Answering Amin: Early Responses to and Reformulations of “The Women Question”

By Hoda Yousef
Submitted to Session P3945 (Women, Education, and Empowerment, 2014 Annual Meeting
19th-21st Centuries;
Between the 1899 and 1900 appearance of Qasim Amin’s two works on women’s rights in Egyptian society, almost 30 critiques appeared in print. In his second book, The New Woman, Amin continues his fight against those “religious leaders [who] are quite ignorant of the meaning of their religion … and are unable to consider their country except through an ugly image of outmoded manners and ridiculous traditions.” However, Amin’s one-sided back and forth obscures the exact nature of his detractors arguments. Were his critics, as Amin presents them, merely traditionalist railing against the new ideas of the future?

In some cases they were. However, as Leila Ahmed and Juan Cole have shown, these responses also betrayed more complex investments in class interests and concerns with colonial machinations.
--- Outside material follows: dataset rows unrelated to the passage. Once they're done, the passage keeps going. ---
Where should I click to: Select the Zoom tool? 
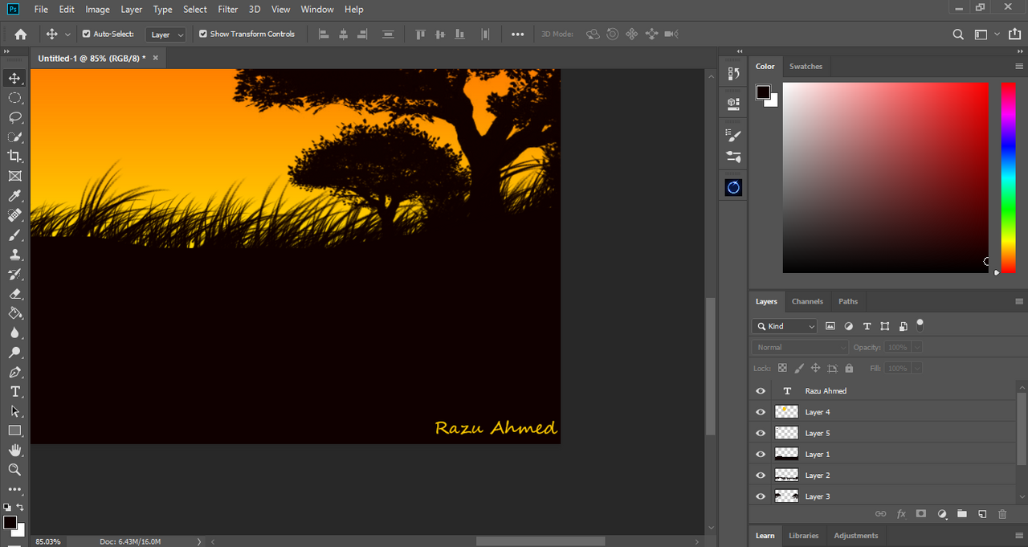(14, 470)
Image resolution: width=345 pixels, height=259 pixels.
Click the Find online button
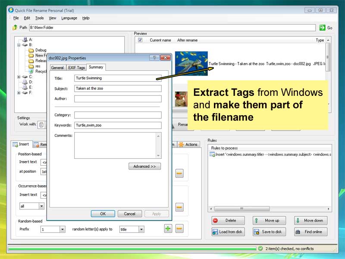click(x=311, y=232)
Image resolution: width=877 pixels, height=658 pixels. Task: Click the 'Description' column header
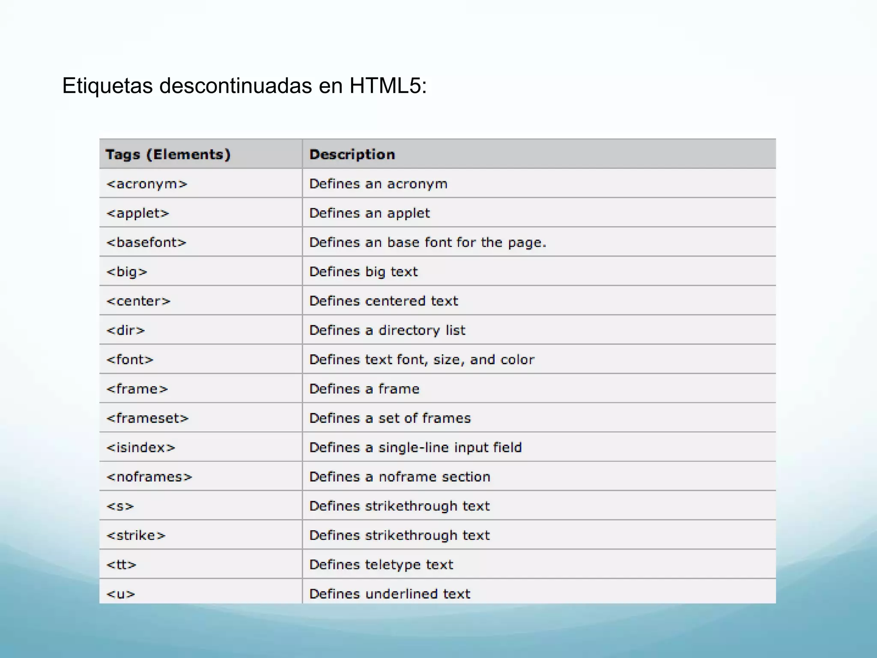352,155
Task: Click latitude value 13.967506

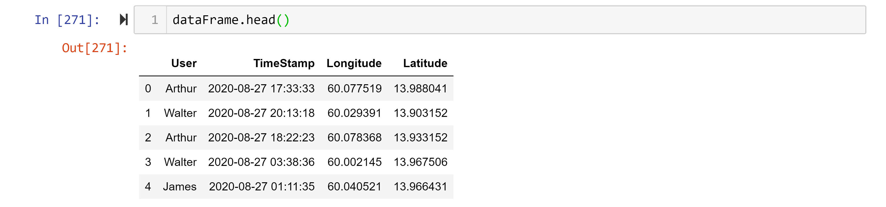Action: tap(420, 162)
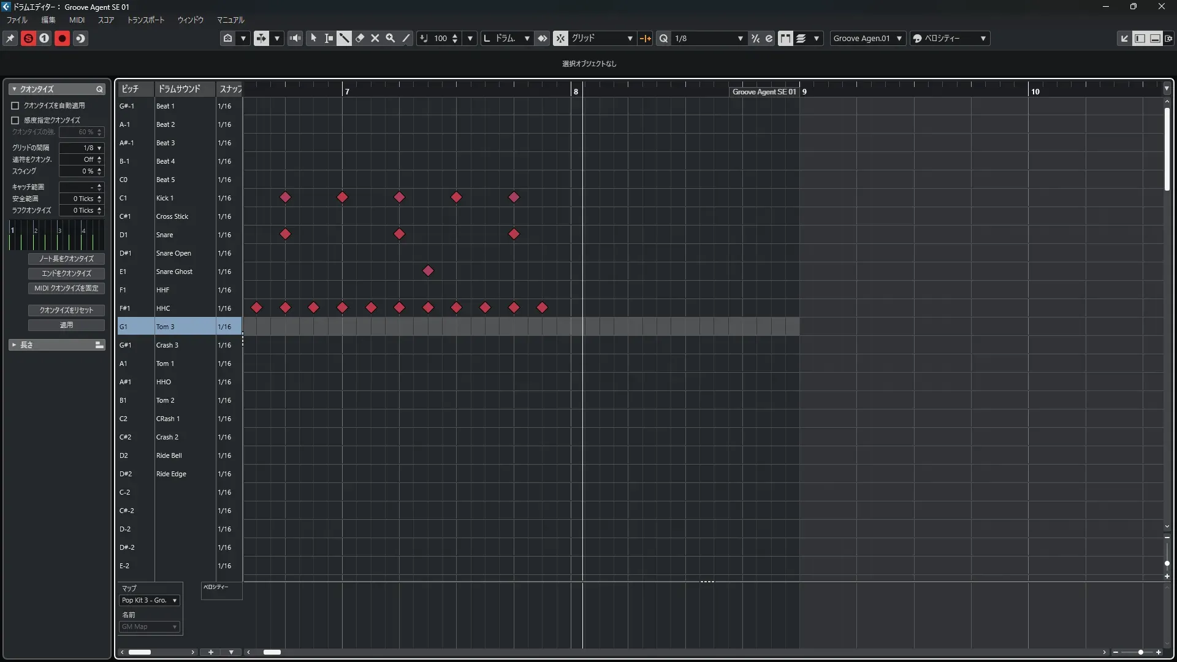Open the トランスポート menu
Image resolution: width=1177 pixels, height=662 pixels.
pyautogui.click(x=145, y=20)
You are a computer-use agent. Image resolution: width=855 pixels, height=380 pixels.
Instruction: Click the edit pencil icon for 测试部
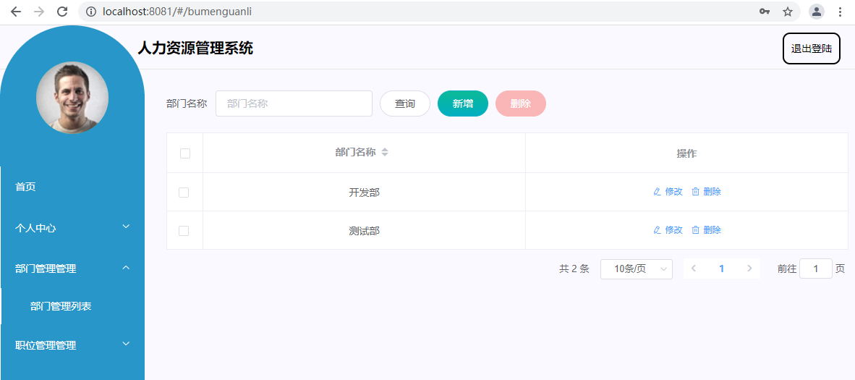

In this paper, I argue that taken together these works also represent their own re-interpretation of women’s roles in society. Rather than simply regurgitating “traditional” bromides about gender relations in an idealized Islamic society, many of these rebuttals confronted the same social changes Amin was wrestling with: the question of education for women, the role of women in Egyptian public life, and the political contests engendered by colonial domination. Ultimately, these counterarguments were shaped by the same positivist and modernist discourses that Amin himself used.

This paper will survey some of the more prominent responses to Amin, like Talat Harb’s Tarbiyat al-Marʾah wa-l-Ḥijāb (1899) and Muhammad Wajdī’s al-Marʾah al-Muslimah (1901) as well as several of the lesser known reactions from these early years: works like Jalis al-Anis (1899) by Muḥammad al-Būlāqī, Fasl al-Khitab (1901) by Mukhtār al-ʿAẓmī, and others that took Amin’s challenges seriously and sought to answer them in the context of a changing Egyptian society. Indeed, by engaging Amin, in public, through the press, and by way of debate, they too were reflecting and impacting the course of the early women’s movement. In many cases and in ways that are often undetected by researchers focused on the literature produced by the “new elites” of the Egyptian effendi class, these works provide an explanation for the less-than-enthusiastic reception women’s rights found in other parts of the Egyptian public. Understanding how these writers sought to “answer Amin” brings to the fore the other half of the debate that Amin was most certainly engaged in, but which has been ignored by our historical recollection of early feminist thought of the Middle East.